Двор. Баян и яблоко

22
18
20
22
24
26
28
30

— Чего захотели, прелесть моя, — с развязной нежностью отвечал баянист. — На такие глупости наше руководство денег не отпустит. Работаете, чертовы дети, мало-мало сыты — и цыц, чего еще?

Девушка обиделась за руководство и заспорила с баянистом, но… переливы его гармони и его то призывно-ласковые, то полынные песни расстраивали ее душу. До зари гуляла она с гармонистом и слушала его лукавые речи.

Шуре стало жарко: в облике этой девушки и гармониста она узнала многие свои переживания, а временами и безвольное любопытство, с каким она слушала Шмалева. Судьба девушки, о которой читал Никишев, что ночью гуляла с баянистом, угадывалась Шурой — он хитер, ловок, он покорит ту девушку. Но ведь и с ней, Шурой, могло случиться то же самое!.. И как бы тогда воспринимала она картину теплой ночи с ласково-вкрадчивыми уговорами ловкого молодца! Каким нестерпимым униженьем дышала бы ей в лицо эта ночь!

Гармонист, красивый и ловкий, казалось, так и носился у всех перед глазами, как праздничный гость на тройке с бубенцами, для которого не опасны ни едкая забота, ни черный труд.

— Гладок, подл! — (шепнул про себя Семен, скрипнув зубами. Да, теперь он особенно глубоко сознавал, как сильно ненавидел этого человека!

— Уж это хахаль! — подтвердил встряхнувшийся Ефим.

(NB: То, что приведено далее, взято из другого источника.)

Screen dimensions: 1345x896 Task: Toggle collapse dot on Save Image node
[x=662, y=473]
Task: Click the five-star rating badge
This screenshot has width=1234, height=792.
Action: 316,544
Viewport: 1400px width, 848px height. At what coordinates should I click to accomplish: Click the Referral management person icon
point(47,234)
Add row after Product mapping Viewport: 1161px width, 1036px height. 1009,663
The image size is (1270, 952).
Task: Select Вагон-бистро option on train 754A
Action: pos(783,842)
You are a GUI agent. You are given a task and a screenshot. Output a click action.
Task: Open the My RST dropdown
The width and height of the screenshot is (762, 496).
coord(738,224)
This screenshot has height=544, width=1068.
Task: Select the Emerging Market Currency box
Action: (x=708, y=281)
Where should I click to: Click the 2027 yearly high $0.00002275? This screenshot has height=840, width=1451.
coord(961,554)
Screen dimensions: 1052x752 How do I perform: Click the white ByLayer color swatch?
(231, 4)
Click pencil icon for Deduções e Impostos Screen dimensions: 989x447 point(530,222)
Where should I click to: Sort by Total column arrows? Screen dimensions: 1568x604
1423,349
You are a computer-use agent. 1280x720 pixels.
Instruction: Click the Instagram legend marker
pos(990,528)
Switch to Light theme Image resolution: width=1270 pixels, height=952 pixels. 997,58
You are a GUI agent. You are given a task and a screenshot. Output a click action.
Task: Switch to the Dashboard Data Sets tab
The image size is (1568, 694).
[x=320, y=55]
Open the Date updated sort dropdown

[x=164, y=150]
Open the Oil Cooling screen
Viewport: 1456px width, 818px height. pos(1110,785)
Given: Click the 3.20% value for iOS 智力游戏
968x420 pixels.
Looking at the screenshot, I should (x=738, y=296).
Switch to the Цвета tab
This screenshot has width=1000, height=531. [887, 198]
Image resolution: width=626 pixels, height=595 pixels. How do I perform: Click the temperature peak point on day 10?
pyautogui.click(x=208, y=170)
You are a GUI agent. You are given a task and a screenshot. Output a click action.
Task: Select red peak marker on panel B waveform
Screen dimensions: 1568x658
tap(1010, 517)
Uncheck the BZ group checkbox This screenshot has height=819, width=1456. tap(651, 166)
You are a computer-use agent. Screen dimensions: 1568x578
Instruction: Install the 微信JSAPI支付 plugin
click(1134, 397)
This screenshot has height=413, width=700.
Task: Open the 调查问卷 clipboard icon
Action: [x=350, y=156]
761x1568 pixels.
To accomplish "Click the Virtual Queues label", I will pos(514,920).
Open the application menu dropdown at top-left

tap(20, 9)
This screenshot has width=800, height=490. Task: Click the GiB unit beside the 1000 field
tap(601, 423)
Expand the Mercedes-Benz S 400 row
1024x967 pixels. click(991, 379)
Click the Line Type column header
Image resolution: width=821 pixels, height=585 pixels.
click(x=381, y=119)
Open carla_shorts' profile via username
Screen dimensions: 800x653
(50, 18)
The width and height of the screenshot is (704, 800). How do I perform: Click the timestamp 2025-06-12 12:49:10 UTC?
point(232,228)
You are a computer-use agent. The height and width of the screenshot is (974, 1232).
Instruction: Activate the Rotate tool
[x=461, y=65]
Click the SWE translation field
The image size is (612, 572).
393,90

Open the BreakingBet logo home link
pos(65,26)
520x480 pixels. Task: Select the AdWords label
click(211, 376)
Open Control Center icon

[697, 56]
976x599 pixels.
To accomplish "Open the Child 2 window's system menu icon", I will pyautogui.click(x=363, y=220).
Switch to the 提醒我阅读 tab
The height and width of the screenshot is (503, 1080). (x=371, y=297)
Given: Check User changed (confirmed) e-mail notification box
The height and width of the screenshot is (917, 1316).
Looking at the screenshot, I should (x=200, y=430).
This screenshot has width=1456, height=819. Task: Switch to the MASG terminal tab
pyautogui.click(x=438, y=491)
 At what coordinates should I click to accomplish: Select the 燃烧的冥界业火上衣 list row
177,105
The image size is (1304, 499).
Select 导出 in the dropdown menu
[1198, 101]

Этому парню, похожему на праздничного гостя («таким и в великий пост лаковые сапоги нипочем»), этому парню в самом деле везло не по заслугам. Доверчивая молодая дружба льнула к нему, как пчела к цветку. Его панибратская снисходительность к человеческим слабостям притягивала к нему каждого хотя бы на время ослабевшего или несознательного. Туманные обнадеживания баяниста приятно обволакивали головы, как дымок сухого костра. Он был тароват на песни, на ласку, на обещанья, как путник, присевший у огонька и чуждый соленых будничных забот. Он был легок на подъем, как птица, и равнодушен ко всему; а вместе с тем, как темный колодезь, он принимал в себя все гнилые стоки и ручьи человеческих пороков, возле него у людей словно кружилась голова. Он всем что-то обещал, манил куда-то, но никто не смог бы получить от него и капли воды.

— Вот аховый! — простодушно восхитился Ефим, не совсем ясно понимая, что же будет дальше.

— Прямой подлец и обманщик! — наставительно, шепотом поправил его Николай Самохин, покосившись на жену. Валя совсем присмирела, и круглые ее локти жалко розовели из-под короткой шали.

Семен взглянул на опущенное к тетради лицо читающего друга, загоревшее под деревенским солнцем.

«Учишь, товарищ комиссар? — думал Семен. — Много ума накопил за эти годы, хитер стал на свежую воду выводить. Учи, учи», — бормотал он про себя, вдруг поняв хитрость старого начальника. Давно бы надо было ему, Семену, не боясь показать свою ненависть, прогнать из колхоза нахального и двоедушного человека. Семен, вспыхнув, посмотрел на Шуру — и вдруг встретился с ее большими задумчивыми и расстроенными глазами.

«Пойми же, — будто говорили они Семену, — ведь так и со мной могло быть… я ведь так же вот не думала, не догадывалась…»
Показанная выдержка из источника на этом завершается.